(Pixel coordinate grounding data)
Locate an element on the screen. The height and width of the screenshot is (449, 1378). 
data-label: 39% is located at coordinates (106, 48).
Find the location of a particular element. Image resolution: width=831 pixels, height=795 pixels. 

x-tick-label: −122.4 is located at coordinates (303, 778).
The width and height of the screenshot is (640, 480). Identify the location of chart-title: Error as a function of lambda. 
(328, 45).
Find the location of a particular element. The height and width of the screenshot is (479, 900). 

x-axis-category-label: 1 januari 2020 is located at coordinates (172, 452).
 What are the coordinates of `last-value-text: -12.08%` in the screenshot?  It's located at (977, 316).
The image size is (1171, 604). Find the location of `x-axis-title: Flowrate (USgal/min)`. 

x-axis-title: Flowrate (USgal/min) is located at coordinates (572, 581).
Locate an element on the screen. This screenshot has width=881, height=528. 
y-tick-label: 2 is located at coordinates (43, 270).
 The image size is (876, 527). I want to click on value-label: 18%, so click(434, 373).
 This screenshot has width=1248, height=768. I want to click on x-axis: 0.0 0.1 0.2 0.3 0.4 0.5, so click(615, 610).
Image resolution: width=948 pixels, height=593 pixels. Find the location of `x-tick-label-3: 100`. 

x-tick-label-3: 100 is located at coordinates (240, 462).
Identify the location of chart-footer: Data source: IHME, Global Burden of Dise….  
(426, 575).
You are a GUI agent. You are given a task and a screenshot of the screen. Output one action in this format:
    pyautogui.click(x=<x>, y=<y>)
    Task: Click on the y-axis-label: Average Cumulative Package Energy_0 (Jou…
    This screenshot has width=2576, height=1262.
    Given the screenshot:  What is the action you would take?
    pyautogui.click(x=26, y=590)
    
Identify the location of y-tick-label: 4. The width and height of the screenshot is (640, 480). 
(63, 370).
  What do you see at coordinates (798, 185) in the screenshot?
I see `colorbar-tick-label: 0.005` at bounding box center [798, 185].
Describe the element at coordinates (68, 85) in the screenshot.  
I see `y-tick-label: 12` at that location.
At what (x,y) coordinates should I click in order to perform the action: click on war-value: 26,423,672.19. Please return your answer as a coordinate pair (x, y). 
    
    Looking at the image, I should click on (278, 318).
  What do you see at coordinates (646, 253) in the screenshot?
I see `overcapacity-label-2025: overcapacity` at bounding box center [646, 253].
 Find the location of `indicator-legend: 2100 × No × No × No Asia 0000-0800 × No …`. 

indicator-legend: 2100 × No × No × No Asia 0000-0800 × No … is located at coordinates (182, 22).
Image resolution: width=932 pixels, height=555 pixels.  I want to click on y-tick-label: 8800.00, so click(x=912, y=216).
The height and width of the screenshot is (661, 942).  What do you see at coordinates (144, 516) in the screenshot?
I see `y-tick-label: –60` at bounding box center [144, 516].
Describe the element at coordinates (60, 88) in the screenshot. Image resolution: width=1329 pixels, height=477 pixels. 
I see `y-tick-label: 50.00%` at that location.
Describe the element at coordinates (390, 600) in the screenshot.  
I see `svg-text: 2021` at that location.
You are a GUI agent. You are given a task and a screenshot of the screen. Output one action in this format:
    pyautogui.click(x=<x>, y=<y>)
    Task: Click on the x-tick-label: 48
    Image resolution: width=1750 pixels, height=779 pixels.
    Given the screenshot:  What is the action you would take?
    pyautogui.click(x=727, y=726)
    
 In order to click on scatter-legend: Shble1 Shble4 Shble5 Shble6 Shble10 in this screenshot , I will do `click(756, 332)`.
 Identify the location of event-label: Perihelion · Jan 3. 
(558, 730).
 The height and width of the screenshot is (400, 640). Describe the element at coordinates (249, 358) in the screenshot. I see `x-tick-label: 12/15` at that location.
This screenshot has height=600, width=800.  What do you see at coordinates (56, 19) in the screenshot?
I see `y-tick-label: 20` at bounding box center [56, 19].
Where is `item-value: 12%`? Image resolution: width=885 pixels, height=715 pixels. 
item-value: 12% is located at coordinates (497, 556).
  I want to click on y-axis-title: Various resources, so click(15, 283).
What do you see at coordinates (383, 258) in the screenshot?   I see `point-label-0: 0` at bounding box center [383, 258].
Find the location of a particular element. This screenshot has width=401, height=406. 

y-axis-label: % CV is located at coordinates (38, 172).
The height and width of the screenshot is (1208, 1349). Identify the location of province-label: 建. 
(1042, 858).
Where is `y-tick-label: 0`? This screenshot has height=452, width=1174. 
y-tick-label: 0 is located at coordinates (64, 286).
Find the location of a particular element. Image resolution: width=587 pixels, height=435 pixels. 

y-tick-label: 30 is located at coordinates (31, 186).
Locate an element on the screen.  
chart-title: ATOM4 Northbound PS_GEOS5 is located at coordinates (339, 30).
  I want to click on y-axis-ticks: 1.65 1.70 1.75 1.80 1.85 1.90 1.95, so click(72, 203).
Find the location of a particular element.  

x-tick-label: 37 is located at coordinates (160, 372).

Work required: Copy out the lines from the one containing "At what (x,y)" through the one containing "Looking at the", both included, word for word.

Exercise answer:
At what (x,y) coordinates should I click in order to perform the action: click on war-value: 26,423,672.19. Please return your answer as a coordinate pair (x, y). 
    
    Looking at the image, I should click on (278, 318).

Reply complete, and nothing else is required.